Lula é réu em outras quatro ações penais na Justiça

O ex-presidente Luiz Inácio Lula da Silva, que já declarou o desejo de ser candidato a presidente da República novamente em 2018, foi condenado nesta quarta-feira pelo juiz federal Sérgio Moro a 9 anos e meio de prisão no processo em que é acusado de receber um apartamento tríplex em Guarujá, litoral de São Paulo, como propina da empreiteira OAS em troca de contratos na Petrobras.

Além do processo em que agora foi condenado, ação que é parte da operação Lava Jato, o ex-presidente responde a outros dois processos no âmbito da investigação sobre um bilionário esquema de corrupção na Petrobras, informa o Terra.

Lula é réu ainda em duas outras ações penais que tramitam no âmbito das operações Zelotes –que investiga um esquema de corrupção no Conselho Administrativo de Recursos Fiscais (Carf) e na edição de medidas provisórias que deram incentivos fiscais a empresas– e Janus –que apura contratos da empreiteira Odebrecht.

Também está sob análise de Moro denúncia feita pela força-tarefa da Lava Jato em que os procuradores acusam o ex-presidente de corrupção passiva e lavagem de dinheiro no caso que envolve um sítio em Atibaia, interior de São Paulo, frequentado por Lula e sua família.

O ex-presidente nega todas as acusações e seus advogados afirmam que Lula é alvo de perseguição política promovida por integrantes do Judiciário e do Ministério Público.

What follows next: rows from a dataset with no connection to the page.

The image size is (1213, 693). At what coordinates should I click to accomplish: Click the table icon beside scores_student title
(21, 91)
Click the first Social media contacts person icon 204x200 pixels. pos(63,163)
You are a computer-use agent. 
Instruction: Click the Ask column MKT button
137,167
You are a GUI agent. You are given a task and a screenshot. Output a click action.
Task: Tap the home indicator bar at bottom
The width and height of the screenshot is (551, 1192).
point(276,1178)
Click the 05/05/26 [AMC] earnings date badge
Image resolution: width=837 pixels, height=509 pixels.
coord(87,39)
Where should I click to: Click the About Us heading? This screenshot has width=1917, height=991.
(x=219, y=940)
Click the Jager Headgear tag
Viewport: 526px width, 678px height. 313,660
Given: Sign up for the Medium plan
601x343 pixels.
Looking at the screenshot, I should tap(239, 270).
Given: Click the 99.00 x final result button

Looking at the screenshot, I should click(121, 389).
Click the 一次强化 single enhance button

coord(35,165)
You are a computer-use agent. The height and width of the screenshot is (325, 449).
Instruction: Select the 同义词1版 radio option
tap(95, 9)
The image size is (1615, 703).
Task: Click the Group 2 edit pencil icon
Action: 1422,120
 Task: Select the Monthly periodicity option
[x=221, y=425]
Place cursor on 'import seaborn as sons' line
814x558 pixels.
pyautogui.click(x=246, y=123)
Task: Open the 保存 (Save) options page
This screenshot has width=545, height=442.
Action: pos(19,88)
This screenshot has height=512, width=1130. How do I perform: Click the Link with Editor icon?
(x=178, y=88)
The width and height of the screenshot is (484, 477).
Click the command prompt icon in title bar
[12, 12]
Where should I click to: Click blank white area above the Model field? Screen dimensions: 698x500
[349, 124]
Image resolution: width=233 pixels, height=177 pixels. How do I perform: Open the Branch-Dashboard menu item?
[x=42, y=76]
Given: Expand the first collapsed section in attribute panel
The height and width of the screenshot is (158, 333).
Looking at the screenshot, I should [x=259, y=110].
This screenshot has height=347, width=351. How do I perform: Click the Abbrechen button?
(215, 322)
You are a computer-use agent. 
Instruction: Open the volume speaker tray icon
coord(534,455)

Veja abaixo mais detalhes das ações em que Lula é réu na Justiça e da denúncia contra ele sobre o sítio de Atibaia.

Obstrução

Lula é acusado, em processo que tramita na Justiça Federal do Distrito Federal, de tentar obstruir as investigações da Lava Jato, no caso que teve origem na gravação feita pelo filho do ex-diretor da Petrobras Nestor Cerveró de uma conversa com o então senador Delcídio do Amaral, também réu no processo.

No diálogo, Delcídio oferece a Cerveró dinheiro, influência junto ao Supremo Tribunal Federal (STF) e até uma rota de fuga para que o ex-diretor, então preso, não firmasse acordo de delação premiada com a Lava Jato. Delcídio foi preso por causa deste episódio e posteriormente teve o mandato parlamentar cassado. Ele firmou acordo de delação premiada e disse às autoridades que atuava sob ordens de Lula, o que o ex-presidente nega.

Instituto Lula

Na outra ação em que é réu na Lava Jato, e que tramita sob Moro em Curitiba, Lula é acusado de receber propinas da Odebrecht na forma de um terreno de 12,5 milhões de reais, que seria destinado à construção da sede do Instituto Lula em São Paulo, e de um apartamento cobertura vizinho ao que Lula mora em São Bernardo do Campo, avaliado em 504 mil reais.

As propinas teriam sido pagas para que a Odebrecht conquistasse oito contratos na Petrobras. A defesa de Lula nega que o terreno fosse destinado ao instituto e que o apartamento que o MPF afirma ser de Lula não pertence ao ex-presidente.

Tráfico de influência

No âmbito da operação Zelotes, Lula responde, ao lado do filho Luís Cláudio Lula da Silva, à acusação de tráfico de influência na concorrência que resultou na escolha pela Força Aérea Brasileira (FAB) da compra de caças suecos Gripen NG e na edição de uma medida provisória que deu incentivos fiscais ao setor automotivo.

A denúncia, aceita pelo juiz Vallisney Oliveira, titular da 10ª Vara Federal do Distrito Federal, acusa Lula e o filho do ex-presidente de participaram de um esquema de tráfico de influência, lavagem de dinheiro e organização criminosa.

Angola

O ex-presidente também é réu em um processo ligado à operação Janus, um desdobramento da Lava Jato que apura supostas irregularidades em financiamentos do Banco Nacional de Desenvolvimento Econômico e Social (BNDES) para contratos da Odebrecht em Angola.

No caso, que tramita na Justiça Federal do Distrito Federal, Lula é acusado de corrupção e tráfico de influência nesta ação, que também tem como réu Marcelo Odebrecht, ex-presidente da empreiteira.

Atibaia

A força-tarefa da Lava Jato afirma que na investigação das propinas pagas pela Odebrecht e pela OAS em troca de obtenção de contratos na Petrobras identificou que cerca de 870 mil reais foram lavados por meio de reformas no sítio de Atibaia para “adequá-lo às necessidades da família do denunciado Luiz Inácio Lula da Silva, assim como mediante a realização de melhorias na cozinha do referido sítio e aquisição de mobiliário para tanto.

Se a denúncia for aceita por Moro, Lula se tornará réu em mais uma ação penal da Lava Jato.